Afirmava Gilliatt, e eu acredito,que tinha visto algumas vezes, na água do mar, completamente límpida, animais inesperados, de grandes dimensões, de formas diversas, os quais fora da água assemelhavam-se a cristal mole e, tornados à água, confundiam-se com ela pela identidade de transparência e de cor; disto concluía ele que, se a água era habitada por transparências vivas, bem podia ser que o ar fosse habitado por transparências igualmente vivas. Os pássaros não são os habitantes, são anfíbios do ar. Gilliatt não acreditava no ar deserto. Se o mar está cheio de criaturas, por que motivo a atmosfera está vazia?-Indagava. Criaturas cor do ar podem escapar aos nossos olhos por causa da luz; quem nos prova que estas criaturas não existem? A analogia indica que o ar deve ter os seus peixes, como o mar; os peixes do ar serão talvez diáfanos, beneficio da providência criadora, tanto a nosso favor, como a favor deles; deixando passar a luz através de sua forma, e não fazendo sombra, ficam ignorados de nós e nada poderemos saber. Gilliatt imaginava que, se se pudesse esvaziar a atmosfera, pescando-se no ar como num tanque, achar-se-ia uma porção de criaturas surpreendentes. E acrescentava ele na sua cisma, muitas coisas explicariam.

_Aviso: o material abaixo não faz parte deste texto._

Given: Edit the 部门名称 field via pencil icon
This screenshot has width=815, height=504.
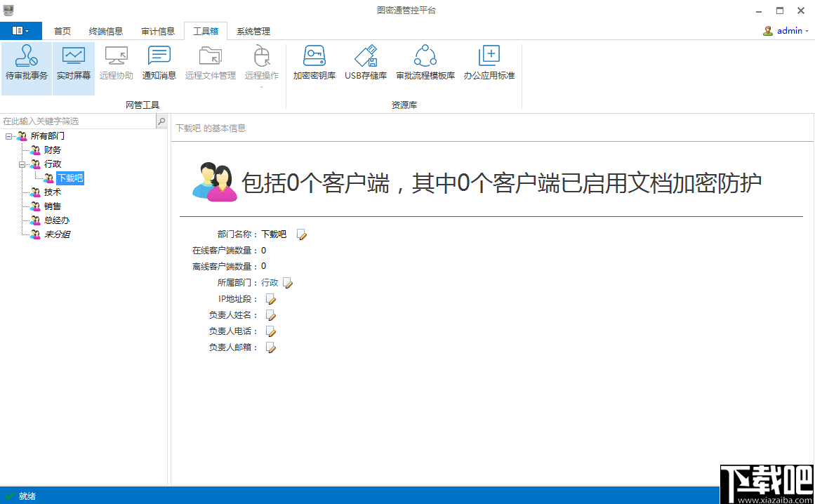Looking at the screenshot, I should pyautogui.click(x=301, y=234).
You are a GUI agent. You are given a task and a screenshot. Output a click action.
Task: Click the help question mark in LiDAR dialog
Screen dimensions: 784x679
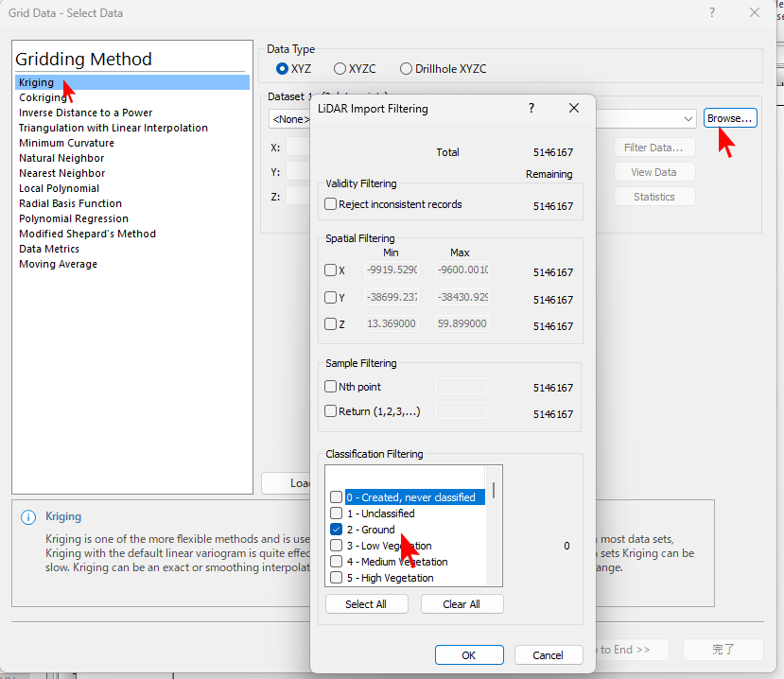tap(531, 109)
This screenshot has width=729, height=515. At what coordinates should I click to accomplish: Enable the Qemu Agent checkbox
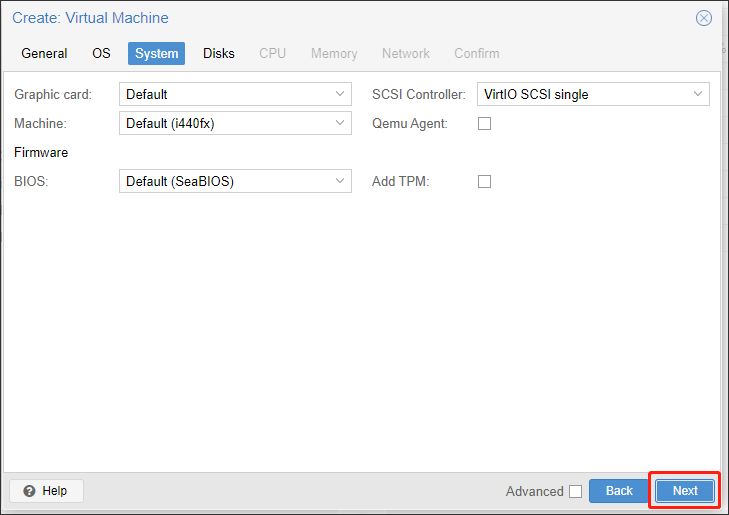coord(484,124)
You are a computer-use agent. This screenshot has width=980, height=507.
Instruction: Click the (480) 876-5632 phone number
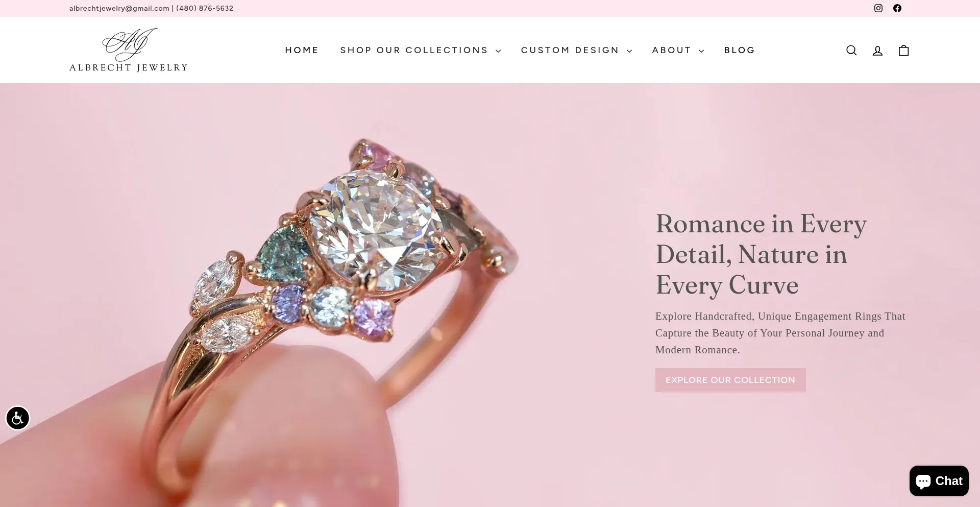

A cisma, que é o pensamento no estado nebuloso, confina com o sono e preocupa-se a respeito dele, como de sua própria fronteira. O ar habitado por transparência vivas seria o começo do Desconhecido; além abre-se a vasta porta do possível. Outros seres e outros fatos.

Nada sobrenatural; mas a continuação oculta da natureza,

Gilliatt era um observador estranho e fantástico. Chegava a observar o sono. O sono está em contato com o possível, que também chamamos o inverossímil. O mundo noturno é um mundo. A noite é um universo. O organismo material humano, sobre o qual pesa uma coluna atmosférica de 15 léguas de altura, chega à noite fatigado, cai de fraqueza, deita-se, repousa: fecham-se os olhos da carne: então, naquela cabeça adormecida, menos inerte do que se crê, abrem-se olhos, aparece o Desconhecido.As coisas sombrias do mundo ignorado tornam-se vizinhos do homem, ou porque as distâncias do abismo tenham crescimento visionário; parece que as criaturas invisíveis do espaço vêm contemplar-nos curiosas a respeito da criatura da terra; uma criação fantasma sobe e desce para nós, no meio de um crepúsculo; ante a nossa contemplação espectral, uma vida que não é a nossa agrega-se e dissolve-se, composta de nós mesmos e de um elemento estranho; e aquele que dorme, nem completo vidente, nem completo inconsciente, entrevê as animalidades estranhas , as vegetações extraordinárias, as cores lívidas, terríveis ou risonhas, as larvas, as máscaras, os rostos , as hidras, as confusões, os luares sem lua, as obscuras decomposições do prodígio, o crescer e o decrescer no meio da espessura turvada, a flutuação de formas nas trevas, todo esse mistério que chamamos sonho, e que não é mais do que a aproximação de uma realidade invisível.

Fica dito que o sonho é o aquário da noite.

Assim sonhava Gilliatt. Assim sonho eu.